Exercise objective: Each line below is to be written out once more, precisely as given.

Stored data:
· · · · ·

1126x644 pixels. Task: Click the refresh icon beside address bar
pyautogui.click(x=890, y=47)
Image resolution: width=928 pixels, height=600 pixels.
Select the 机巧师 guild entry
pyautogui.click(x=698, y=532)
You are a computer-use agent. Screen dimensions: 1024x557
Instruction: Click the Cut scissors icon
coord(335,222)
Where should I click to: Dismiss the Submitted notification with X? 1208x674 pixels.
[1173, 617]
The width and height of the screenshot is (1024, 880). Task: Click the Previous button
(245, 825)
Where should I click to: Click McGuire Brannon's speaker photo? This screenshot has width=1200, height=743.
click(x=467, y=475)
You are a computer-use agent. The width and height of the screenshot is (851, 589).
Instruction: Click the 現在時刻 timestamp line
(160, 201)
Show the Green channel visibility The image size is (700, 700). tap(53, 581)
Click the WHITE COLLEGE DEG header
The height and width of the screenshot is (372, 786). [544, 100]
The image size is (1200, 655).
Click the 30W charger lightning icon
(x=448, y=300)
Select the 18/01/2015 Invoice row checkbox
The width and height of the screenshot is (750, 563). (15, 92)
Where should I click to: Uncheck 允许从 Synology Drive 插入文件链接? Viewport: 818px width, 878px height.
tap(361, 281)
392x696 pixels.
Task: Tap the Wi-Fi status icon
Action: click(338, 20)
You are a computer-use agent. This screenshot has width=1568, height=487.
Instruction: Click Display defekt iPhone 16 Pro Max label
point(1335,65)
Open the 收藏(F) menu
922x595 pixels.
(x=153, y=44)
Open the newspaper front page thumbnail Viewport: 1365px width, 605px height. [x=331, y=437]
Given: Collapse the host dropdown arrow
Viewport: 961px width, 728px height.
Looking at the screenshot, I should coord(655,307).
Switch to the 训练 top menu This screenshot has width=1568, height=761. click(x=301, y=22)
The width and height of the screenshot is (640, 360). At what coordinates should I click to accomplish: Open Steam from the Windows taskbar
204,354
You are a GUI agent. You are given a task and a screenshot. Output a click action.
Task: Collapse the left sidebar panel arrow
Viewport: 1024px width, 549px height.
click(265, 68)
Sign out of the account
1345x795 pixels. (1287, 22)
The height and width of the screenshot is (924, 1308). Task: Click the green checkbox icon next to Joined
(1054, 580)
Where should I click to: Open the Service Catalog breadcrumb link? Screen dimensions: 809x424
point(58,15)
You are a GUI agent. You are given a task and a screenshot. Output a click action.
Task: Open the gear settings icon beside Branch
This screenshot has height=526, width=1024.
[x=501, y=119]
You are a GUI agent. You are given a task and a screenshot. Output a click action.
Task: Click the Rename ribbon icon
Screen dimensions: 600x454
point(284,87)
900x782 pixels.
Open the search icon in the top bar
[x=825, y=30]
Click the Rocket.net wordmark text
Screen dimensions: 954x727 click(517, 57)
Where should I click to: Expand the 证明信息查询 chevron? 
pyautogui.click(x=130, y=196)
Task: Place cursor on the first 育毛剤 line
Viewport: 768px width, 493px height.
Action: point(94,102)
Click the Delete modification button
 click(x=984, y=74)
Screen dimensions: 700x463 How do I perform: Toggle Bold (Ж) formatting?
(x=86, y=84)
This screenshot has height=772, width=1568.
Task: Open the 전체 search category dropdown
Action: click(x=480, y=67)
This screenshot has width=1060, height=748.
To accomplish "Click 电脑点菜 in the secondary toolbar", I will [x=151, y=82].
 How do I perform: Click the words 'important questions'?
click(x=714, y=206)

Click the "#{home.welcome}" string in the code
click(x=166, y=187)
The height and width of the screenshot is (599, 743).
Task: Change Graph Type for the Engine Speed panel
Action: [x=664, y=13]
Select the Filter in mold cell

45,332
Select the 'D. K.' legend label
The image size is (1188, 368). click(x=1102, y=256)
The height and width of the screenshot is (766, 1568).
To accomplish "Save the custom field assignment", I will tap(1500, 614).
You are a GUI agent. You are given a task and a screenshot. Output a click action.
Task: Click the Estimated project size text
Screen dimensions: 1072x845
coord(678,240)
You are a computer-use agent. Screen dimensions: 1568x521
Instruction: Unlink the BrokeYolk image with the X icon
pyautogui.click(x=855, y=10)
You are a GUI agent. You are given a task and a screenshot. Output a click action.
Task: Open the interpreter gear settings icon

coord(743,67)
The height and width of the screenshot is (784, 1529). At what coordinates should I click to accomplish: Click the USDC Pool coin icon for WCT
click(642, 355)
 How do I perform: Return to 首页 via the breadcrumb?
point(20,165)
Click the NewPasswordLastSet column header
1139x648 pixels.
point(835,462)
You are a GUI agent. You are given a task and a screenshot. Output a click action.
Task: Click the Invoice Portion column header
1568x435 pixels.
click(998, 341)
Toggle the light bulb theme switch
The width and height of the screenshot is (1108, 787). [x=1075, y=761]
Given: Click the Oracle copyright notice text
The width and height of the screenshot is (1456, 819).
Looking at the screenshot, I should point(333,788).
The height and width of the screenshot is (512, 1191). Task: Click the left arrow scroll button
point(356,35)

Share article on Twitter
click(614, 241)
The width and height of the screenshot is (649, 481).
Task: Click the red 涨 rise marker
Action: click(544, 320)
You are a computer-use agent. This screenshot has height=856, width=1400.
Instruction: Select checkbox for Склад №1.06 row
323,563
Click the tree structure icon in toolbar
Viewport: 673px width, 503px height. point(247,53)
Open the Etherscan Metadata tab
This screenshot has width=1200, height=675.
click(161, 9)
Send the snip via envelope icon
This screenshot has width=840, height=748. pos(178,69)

· · · · ·

Exercise answer:
1126x644 pixels. Task: Click the refresh icon beside address bar
pyautogui.click(x=890, y=47)
Image resolution: width=928 pixels, height=600 pixels.
Select the 机巧师 guild entry
pyautogui.click(x=698, y=532)
You are a computer-use agent. Screen dimensions: 1024x557
Instruction: Click the Cut scissors icon
coord(335,222)
Where should I click to: Dismiss the Submitted notification with X? 1208x674 pixels.
[1173, 617]
The width and height of the screenshot is (1024, 880). Task: Click the Previous button
(245, 825)
Where should I click to: Click McGuire Brannon's speaker photo? This screenshot has width=1200, height=743.
click(x=467, y=475)
You are a computer-use agent. The width and height of the screenshot is (851, 589).
Instruction: Click the 現在時刻 timestamp line
(160, 201)
Show the Green channel visibility The image size is (700, 700). tap(53, 581)
Click the WHITE COLLEGE DEG header
The height and width of the screenshot is (372, 786). [544, 100]
The image size is (1200, 655).
Click the 30W charger lightning icon
(x=448, y=300)
Select the 18/01/2015 Invoice row checkbox
The width and height of the screenshot is (750, 563). (15, 92)
Where should I click to: Uncheck 允许从 Synology Drive 插入文件链接? Viewport: 818px width, 878px height.
tap(361, 281)
392x696 pixels.
Task: Tap the Wi-Fi status icon
Action: click(338, 20)
You are a computer-use agent. This screenshot has width=1568, height=487.
Instruction: Click Display defekt iPhone 16 Pro Max label
point(1335,65)
Open the 收藏(F) menu
922x595 pixels.
(x=153, y=44)
Open the newspaper front page thumbnail Viewport: 1365px width, 605px height. [x=331, y=437]
Given: Collapse the host dropdown arrow
Viewport: 961px width, 728px height.
Looking at the screenshot, I should coord(655,307).
Switch to the 训练 top menu This screenshot has width=1568, height=761. click(x=301, y=22)
The width and height of the screenshot is (640, 360). At what coordinates should I click to accomplish: Open Steam from the Windows taskbar
204,354
You are a GUI agent. You are given a task and a screenshot. Output a click action.
Task: Collapse the left sidebar panel arrow
Viewport: 1024px width, 549px height.
click(265, 68)
Sign out of the account
1345x795 pixels. (1287, 22)
The height and width of the screenshot is (924, 1308). Task: Click the green checkbox icon next to Joined
(1054, 580)
Where should I click to: Open the Service Catalog breadcrumb link? Screen dimensions: 809x424
point(58,15)
You are a GUI agent. You are given a task and a screenshot. Output a click action.
Task: Open the gear settings icon beside Branch
This screenshot has height=526, width=1024.
[x=501, y=119]
You are a GUI agent. You are given a task and a screenshot. Output a click action.
Task: Click the Rename ribbon icon
Screen dimensions: 600x454
point(284,87)
900x782 pixels.
Open the search icon in the top bar
[x=825, y=30]
Click the Rocket.net wordmark text
Screen dimensions: 954x727 click(517, 57)
Where should I click to: Expand the 证明信息查询 chevron? 
pyautogui.click(x=130, y=196)
Task: Place cursor on the first 育毛剤 line
Viewport: 768px width, 493px height.
Action: point(94,102)
Click the Delete modification button
 click(x=984, y=74)
Screen dimensions: 700x463 How do I perform: Toggle Bold (Ж) formatting?
(x=86, y=84)
This screenshot has height=772, width=1568.
Task: Open the 전체 search category dropdown
Action: click(x=480, y=67)
This screenshot has width=1060, height=748.
To accomplish "Click 电脑点菜 in the secondary toolbar", I will [x=151, y=82].
 How do I perform: Click the words 'important questions'?
click(x=714, y=206)

Click the "#{home.welcome}" string in the code
click(x=166, y=187)
The height and width of the screenshot is (599, 743).
Task: Change Graph Type for the Engine Speed panel
Action: [x=664, y=13]
Select the Filter in mold cell

45,332
Select the 'D. K.' legend label
The image size is (1188, 368). click(x=1102, y=256)
The height and width of the screenshot is (766, 1568).
To accomplish "Save the custom field assignment", I will tap(1500, 614).
You are a GUI agent. You are given a task and a screenshot. Output a click action.
Task: Click the Estimated project size text
Screen dimensions: 1072x845
coord(678,240)
You are a computer-use agent. Screen dimensions: 1568x521
Instruction: Unlink the BrokeYolk image with the X icon
pyautogui.click(x=855, y=10)
You are a GUI agent. You are given a task and a screenshot. Output a click action.
Task: Open the interpreter gear settings icon

coord(743,67)
The height and width of the screenshot is (784, 1529). At what coordinates should I click to accomplish: Click the USDC Pool coin icon for WCT
click(642, 355)
 How do I perform: Return to 首页 via the breadcrumb?
point(20,165)
Click the NewPasswordLastSet column header
1139x648 pixels.
point(835,462)
You are a GUI agent. You are given a task and a screenshot. Output a click action.
Task: Click the Invoice Portion column header
1568x435 pixels.
click(998, 341)
Toggle the light bulb theme switch
The width and height of the screenshot is (1108, 787). [x=1075, y=761]
Given: Click the Oracle copyright notice text
The width and height of the screenshot is (1456, 819).
Looking at the screenshot, I should point(333,788).
The height and width of the screenshot is (512, 1191). Task: Click the left arrow scroll button
point(356,35)

Share article on Twitter
click(614, 241)
The width and height of the screenshot is (649, 481).
Task: Click the red 涨 rise marker
Action: click(544, 320)
You are a computer-use agent. This screenshot has height=856, width=1400.
Instruction: Select checkbox for Склад №1.06 row
323,563
Click the tree structure icon in toolbar
Viewport: 673px width, 503px height. point(247,53)
Open the Etherscan Metadata tab
This screenshot has width=1200, height=675.
click(161, 9)
Send the snip via envelope icon
This screenshot has width=840, height=748. pos(178,69)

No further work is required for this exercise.